• [Instructions to follow]: Only the lines from the line containing "This screenshot has height=538, width=511." to the end of the entries, both included, belong in your answer, and each must match exactly.

=== Record excerpts ===

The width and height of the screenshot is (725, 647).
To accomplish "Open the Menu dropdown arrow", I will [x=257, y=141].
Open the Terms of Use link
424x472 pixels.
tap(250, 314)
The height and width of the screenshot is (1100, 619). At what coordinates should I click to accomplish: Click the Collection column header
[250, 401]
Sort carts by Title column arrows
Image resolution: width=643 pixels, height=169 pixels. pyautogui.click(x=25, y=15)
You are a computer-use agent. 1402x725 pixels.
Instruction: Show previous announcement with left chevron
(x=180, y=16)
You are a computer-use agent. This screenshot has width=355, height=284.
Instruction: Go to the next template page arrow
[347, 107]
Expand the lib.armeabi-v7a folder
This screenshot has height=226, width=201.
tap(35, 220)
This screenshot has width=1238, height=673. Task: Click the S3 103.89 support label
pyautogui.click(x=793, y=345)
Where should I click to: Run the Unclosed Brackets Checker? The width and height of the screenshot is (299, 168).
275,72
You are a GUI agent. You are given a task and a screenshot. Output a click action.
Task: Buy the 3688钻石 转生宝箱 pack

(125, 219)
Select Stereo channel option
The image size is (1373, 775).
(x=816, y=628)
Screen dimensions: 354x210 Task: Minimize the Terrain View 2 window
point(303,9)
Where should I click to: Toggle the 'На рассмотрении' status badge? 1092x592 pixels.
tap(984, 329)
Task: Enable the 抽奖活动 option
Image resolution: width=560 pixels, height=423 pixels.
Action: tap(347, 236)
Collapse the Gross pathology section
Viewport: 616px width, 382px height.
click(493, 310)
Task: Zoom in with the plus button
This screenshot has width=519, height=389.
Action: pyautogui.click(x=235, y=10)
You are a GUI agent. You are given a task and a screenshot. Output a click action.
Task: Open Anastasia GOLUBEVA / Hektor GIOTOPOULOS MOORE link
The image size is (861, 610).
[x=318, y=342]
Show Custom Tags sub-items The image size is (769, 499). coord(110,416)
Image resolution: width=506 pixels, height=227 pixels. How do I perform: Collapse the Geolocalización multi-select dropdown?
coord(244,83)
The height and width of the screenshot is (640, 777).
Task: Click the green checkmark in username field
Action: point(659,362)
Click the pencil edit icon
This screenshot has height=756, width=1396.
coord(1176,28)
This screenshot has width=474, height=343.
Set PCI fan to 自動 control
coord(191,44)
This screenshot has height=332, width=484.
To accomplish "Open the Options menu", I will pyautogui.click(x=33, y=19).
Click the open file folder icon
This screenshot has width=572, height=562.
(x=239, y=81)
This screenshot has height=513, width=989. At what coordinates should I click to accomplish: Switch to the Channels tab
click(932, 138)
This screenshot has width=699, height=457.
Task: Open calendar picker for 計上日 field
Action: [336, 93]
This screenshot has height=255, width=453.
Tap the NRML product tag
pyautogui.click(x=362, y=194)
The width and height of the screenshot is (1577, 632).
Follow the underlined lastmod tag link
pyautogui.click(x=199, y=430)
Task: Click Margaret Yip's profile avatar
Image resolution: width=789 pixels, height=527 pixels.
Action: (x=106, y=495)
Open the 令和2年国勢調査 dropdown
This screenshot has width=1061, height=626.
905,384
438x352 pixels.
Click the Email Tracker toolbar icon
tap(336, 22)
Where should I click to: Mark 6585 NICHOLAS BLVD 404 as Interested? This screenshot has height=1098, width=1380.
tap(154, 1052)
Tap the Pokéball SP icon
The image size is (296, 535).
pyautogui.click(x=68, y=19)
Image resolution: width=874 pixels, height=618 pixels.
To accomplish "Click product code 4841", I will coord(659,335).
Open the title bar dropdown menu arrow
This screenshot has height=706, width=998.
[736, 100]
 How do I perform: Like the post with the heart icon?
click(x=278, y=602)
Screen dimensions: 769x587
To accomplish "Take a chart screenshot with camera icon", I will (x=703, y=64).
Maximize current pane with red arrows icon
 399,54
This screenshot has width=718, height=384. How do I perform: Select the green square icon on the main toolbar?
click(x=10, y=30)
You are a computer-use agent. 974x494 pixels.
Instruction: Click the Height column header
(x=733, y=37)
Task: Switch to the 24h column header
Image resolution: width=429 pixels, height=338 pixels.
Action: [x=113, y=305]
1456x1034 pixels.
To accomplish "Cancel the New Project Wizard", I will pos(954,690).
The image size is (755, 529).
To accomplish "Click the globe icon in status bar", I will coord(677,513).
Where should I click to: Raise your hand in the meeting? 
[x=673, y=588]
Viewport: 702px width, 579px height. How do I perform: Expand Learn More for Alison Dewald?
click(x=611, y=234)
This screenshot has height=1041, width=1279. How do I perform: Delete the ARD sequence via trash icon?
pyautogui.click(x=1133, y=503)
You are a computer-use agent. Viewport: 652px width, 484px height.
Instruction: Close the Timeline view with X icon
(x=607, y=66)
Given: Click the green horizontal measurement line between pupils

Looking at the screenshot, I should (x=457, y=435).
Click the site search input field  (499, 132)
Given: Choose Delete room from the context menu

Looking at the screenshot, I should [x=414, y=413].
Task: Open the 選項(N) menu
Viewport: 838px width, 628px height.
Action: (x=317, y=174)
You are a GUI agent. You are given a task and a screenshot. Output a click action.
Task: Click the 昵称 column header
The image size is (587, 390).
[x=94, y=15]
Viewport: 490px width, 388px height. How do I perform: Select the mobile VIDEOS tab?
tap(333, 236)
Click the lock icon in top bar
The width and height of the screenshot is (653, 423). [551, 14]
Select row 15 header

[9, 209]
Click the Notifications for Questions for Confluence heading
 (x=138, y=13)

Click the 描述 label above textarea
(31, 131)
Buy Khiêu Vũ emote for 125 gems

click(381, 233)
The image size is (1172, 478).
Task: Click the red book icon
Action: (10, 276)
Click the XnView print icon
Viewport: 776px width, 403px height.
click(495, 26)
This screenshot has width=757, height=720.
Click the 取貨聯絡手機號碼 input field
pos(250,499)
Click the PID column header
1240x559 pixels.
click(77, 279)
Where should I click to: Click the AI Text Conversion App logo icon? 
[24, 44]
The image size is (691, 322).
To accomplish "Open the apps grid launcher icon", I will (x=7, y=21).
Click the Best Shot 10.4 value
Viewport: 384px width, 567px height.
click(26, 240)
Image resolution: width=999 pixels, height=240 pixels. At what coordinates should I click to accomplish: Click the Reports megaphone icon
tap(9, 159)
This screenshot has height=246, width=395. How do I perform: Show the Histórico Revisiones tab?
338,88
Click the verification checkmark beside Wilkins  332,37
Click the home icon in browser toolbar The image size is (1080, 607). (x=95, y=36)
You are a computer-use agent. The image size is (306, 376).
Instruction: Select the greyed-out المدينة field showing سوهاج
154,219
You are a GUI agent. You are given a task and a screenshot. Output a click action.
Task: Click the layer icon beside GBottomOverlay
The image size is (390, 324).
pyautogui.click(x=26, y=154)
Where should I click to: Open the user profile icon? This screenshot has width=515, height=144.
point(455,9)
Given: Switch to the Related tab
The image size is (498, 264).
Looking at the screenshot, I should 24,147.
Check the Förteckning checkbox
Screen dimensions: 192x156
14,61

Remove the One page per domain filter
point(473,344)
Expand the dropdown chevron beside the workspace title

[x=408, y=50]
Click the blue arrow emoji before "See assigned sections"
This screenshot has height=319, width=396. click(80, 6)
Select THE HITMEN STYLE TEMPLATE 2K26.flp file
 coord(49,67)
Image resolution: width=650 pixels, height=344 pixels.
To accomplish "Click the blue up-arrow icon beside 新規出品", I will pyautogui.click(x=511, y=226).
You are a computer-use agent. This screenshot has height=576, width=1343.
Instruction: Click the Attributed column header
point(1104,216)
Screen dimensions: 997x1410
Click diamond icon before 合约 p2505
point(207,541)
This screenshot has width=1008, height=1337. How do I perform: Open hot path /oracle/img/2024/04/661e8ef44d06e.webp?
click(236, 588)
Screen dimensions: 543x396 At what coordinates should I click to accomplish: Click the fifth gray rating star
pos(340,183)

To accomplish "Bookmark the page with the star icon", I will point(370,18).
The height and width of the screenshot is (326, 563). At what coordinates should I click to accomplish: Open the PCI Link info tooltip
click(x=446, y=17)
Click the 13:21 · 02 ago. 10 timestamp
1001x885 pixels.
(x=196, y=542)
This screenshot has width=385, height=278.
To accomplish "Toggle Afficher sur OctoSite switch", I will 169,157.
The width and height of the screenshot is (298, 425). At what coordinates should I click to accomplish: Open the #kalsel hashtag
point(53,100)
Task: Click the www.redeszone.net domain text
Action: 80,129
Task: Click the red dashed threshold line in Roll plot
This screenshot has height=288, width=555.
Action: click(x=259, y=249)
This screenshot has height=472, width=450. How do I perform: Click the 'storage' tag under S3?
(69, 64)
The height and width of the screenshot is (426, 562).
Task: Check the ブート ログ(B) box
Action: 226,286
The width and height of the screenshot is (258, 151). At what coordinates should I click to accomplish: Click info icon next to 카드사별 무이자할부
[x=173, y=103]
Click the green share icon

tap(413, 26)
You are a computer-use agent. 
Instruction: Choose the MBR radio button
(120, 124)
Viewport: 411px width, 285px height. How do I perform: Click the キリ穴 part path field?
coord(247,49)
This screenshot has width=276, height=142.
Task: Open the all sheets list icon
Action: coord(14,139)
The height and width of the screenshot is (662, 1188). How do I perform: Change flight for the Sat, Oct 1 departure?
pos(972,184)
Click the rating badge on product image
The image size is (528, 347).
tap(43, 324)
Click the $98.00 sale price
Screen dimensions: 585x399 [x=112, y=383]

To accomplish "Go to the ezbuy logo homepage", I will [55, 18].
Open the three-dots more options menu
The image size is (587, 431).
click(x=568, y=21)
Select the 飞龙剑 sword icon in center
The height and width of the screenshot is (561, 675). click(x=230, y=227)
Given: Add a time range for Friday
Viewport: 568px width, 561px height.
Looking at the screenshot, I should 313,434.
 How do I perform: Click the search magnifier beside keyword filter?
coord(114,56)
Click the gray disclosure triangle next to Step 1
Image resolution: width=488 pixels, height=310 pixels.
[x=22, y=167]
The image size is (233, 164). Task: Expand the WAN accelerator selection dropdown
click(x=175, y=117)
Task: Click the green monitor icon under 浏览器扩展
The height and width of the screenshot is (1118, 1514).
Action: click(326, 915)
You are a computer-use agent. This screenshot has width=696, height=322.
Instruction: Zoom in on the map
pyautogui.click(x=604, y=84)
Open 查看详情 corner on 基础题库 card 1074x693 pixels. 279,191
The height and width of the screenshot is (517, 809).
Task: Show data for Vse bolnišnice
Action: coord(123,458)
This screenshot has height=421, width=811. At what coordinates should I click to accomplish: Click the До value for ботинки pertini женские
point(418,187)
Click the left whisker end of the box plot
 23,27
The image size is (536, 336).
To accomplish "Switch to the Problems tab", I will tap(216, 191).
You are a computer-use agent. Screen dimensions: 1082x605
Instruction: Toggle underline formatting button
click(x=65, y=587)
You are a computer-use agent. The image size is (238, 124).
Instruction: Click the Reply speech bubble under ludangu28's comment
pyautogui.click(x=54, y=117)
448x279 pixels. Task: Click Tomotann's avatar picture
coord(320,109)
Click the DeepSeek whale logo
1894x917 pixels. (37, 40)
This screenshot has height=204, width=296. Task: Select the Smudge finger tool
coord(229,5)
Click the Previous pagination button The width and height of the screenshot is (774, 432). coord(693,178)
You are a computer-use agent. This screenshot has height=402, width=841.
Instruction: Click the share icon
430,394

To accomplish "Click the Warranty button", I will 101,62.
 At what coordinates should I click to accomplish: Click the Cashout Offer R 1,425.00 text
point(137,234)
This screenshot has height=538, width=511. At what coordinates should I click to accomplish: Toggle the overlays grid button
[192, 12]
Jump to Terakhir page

===

• [Answer]:
This screenshot has height=538, width=511. At what coordinates should I click to accomplish: Toggle the overlays grid button
[192, 12]
Jump to Terakhir page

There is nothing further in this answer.